• _TASK_:
Where a line in the entries below contains the word "computer", count it. Return the total alone.

(Collected data entries)
.....
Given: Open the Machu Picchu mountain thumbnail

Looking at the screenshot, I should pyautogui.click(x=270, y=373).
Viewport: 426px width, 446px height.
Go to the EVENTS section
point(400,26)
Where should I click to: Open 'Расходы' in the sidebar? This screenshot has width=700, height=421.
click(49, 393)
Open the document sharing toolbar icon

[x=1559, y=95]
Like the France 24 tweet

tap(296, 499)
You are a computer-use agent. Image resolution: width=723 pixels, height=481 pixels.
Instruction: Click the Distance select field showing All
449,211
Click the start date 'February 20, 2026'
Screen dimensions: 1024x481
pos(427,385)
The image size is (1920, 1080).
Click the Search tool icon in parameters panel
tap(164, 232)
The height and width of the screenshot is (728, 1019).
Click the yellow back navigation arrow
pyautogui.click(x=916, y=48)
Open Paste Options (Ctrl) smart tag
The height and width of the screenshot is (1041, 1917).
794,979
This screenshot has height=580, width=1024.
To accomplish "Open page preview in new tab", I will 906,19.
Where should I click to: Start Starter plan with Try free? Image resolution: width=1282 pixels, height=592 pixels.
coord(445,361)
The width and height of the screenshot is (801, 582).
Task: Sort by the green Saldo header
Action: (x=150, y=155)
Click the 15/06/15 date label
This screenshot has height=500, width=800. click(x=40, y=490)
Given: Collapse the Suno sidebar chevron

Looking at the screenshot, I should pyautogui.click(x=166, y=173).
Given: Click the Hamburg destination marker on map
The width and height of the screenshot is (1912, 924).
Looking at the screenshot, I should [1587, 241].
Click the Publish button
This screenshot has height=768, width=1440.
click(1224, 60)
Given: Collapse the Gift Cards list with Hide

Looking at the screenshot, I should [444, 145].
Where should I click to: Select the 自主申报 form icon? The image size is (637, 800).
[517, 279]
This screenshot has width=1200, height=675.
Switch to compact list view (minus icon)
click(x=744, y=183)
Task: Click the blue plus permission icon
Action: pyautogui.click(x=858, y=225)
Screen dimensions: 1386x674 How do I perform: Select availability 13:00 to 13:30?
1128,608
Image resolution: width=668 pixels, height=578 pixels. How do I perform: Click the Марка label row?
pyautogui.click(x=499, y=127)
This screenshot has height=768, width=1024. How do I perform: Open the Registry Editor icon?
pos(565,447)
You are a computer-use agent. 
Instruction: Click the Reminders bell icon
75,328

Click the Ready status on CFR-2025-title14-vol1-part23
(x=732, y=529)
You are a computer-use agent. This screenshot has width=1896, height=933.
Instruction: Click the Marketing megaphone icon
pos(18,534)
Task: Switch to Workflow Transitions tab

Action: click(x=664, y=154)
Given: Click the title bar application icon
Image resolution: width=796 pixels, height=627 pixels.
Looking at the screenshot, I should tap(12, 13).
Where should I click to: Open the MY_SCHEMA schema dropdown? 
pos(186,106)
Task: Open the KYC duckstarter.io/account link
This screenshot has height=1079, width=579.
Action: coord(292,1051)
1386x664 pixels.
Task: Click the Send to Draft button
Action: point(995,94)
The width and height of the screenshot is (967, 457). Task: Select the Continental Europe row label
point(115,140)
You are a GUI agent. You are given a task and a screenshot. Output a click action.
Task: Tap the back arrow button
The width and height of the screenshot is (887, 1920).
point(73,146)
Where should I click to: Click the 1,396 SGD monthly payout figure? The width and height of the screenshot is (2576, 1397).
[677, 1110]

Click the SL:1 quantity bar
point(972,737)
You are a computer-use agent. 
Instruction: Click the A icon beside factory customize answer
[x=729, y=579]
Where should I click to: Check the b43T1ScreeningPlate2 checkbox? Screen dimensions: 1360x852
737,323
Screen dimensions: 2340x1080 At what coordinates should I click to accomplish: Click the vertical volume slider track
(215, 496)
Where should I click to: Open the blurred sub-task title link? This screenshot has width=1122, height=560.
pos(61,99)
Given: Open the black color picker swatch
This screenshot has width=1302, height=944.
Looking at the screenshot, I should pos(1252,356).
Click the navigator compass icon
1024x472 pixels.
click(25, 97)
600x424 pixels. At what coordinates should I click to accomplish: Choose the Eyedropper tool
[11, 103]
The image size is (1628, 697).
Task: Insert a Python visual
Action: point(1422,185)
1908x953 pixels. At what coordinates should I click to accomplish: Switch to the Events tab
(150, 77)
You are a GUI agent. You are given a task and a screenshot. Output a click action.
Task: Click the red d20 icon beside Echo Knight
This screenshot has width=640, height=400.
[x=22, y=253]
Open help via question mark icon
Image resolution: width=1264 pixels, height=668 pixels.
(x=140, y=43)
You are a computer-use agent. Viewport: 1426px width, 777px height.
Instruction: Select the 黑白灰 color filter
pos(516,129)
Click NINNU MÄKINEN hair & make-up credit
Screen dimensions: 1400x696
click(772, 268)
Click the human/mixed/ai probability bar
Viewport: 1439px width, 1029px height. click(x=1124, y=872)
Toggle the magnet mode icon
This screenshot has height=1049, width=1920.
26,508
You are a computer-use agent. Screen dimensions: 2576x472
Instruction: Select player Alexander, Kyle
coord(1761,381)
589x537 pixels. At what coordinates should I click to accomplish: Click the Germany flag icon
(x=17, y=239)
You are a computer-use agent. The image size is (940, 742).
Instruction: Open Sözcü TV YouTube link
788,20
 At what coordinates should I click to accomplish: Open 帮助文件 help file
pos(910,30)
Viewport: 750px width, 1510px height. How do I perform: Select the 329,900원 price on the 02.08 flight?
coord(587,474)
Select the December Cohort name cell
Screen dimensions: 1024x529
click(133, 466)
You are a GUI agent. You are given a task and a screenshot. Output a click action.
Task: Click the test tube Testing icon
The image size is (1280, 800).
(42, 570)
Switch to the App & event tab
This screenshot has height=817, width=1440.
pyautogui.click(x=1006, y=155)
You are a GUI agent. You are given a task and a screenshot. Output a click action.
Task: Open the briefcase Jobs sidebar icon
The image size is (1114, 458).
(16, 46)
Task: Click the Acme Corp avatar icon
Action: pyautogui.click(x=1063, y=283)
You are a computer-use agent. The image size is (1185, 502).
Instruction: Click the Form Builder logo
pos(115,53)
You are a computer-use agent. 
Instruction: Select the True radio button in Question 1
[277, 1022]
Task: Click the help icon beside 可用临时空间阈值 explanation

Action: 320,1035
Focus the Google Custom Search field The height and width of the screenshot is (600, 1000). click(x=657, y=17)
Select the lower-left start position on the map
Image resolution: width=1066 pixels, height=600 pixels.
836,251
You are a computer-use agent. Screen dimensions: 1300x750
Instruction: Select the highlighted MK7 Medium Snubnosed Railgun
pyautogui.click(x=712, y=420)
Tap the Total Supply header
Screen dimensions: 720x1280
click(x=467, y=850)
.....
• _FINISHED TASK_:
10